Coronaviruses are present in both humans and animals, with a number of common colds caused by particular strains.

Murphy explained some coronaviruses from animal species' can mutate and cross over to humans causing infection, similar to the likes of Middle East respiratory syndrome (MERS) and severe acute respiratory syndrome (SARS).

"We are always concerned about the emergence of a new cornavirus infecting humans, which is why we and the international communities are taking this virus seriously," he added.

Allen Cheng, a professor of infectious diseases epidemiology and director of the infection prevention, told 10 daily the looming Chinese New Year is going to trigger unease.

Red lanterns hang against the sky in Sydney's China Town. Image: Getty

"Millions of people go home to China for Chinese New Year and then return to Australia or wherever they normally live, which causes a lot of anxiety about what will happen next," he said.

"At this stage we don’t know how severe it is, but it can be like the flu where some people aren't that sick but others get very sick."

There have been a few cases where care workers being diagnosed with the virus in China which indicated that it can be transmitted from human to human.

"People who have travelled to China or are at risk must volunteer that information and tell doctors they've been there so they can then take appropriate tests," Cheng said.

Cheng said the new strain of virus isn't causing any standout symptoms and thermal scanner technology -- currently being used by US border force --isn't always accurate.

He said it can sometimes fail to detect a fever and is limited in its ability to distinguish which type of virus someone has.

"People with coronavirus don't always have a fever so thermal scanners don't really work," Cheng said.

"The other problem with them is that there could be a couple of hundred misdiagnosed cases of coronavirus because it's winter in the northern hemisphere so there will be millions and millions of cases of the flu (which can also cause a fever)."

In a statement released on Sunday, the Australian Department of Health said the nation's border security forces have "well established" mechanisms to respond to ill travelers at entry points across the nation.

There are currently three direct flights a week from Wuhan to Sydney, which raises concern.

Currently under Australian legislation airlines must report passengers onboard showing signs of an infectious disease, including fever, sweats or chills.
# # # #
### Actions to take:
1. In the coronavirus article, how many direct flights a week currently go from Wuhan to Sydney?
2. Under Australian legislation, which signs of an infectious disease must airlines report in passengers onboard, according to the coronavirus article? List all of them.
3. Quote the part of the coronavirus article that starts at "Murphy explained some" and ends at "respiratory syndrome (SARS).".

### Extracted material:
# # # #
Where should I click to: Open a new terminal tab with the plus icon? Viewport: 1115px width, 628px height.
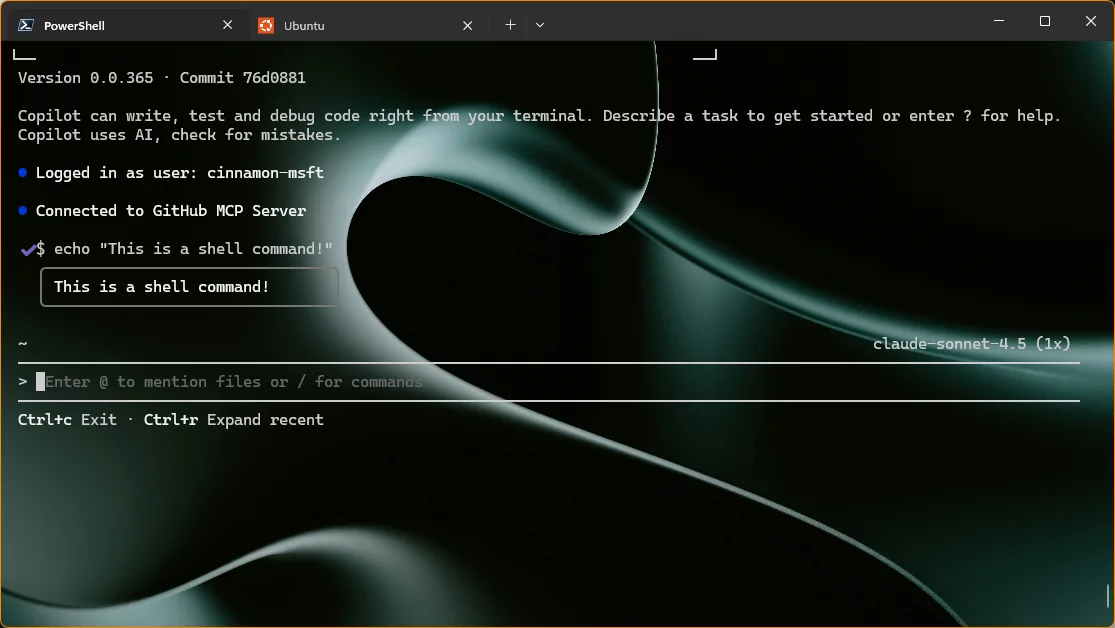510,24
# # # #
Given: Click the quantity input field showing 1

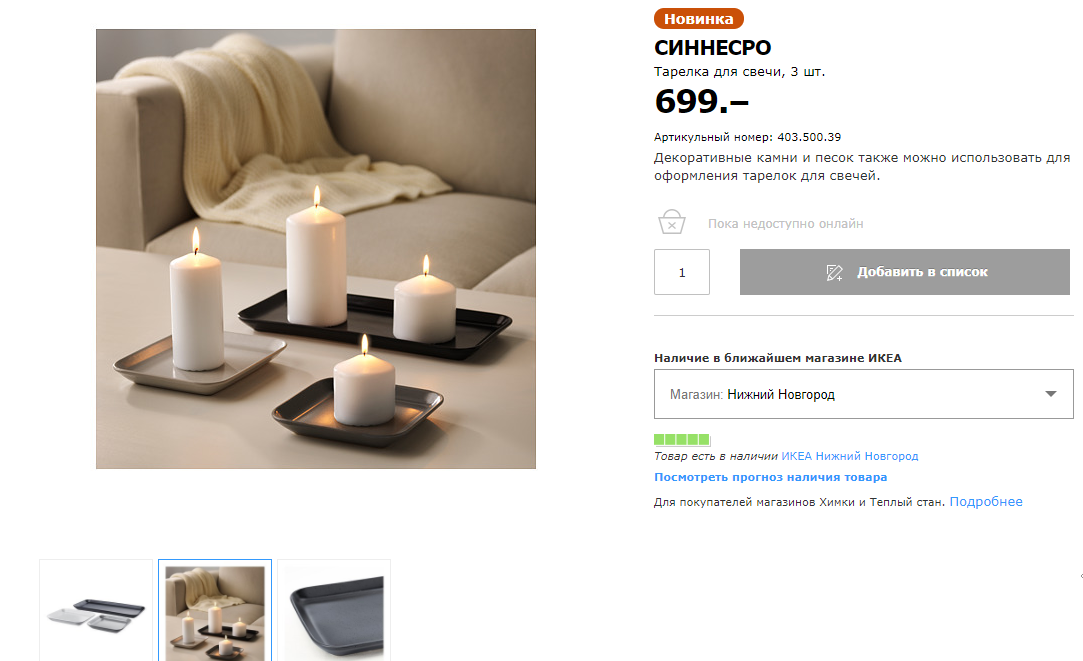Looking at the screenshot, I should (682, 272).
# # # #
### List of solutions:
1. Three

2. Fever, sweats, chills

3.
Murphy explained some coronaviruses from animal species' can mutate and cross over to humans causing infection, similar to the likes of Middle East respiratory syndrome (MERS) and severe acute respiratory syndrome (SARS).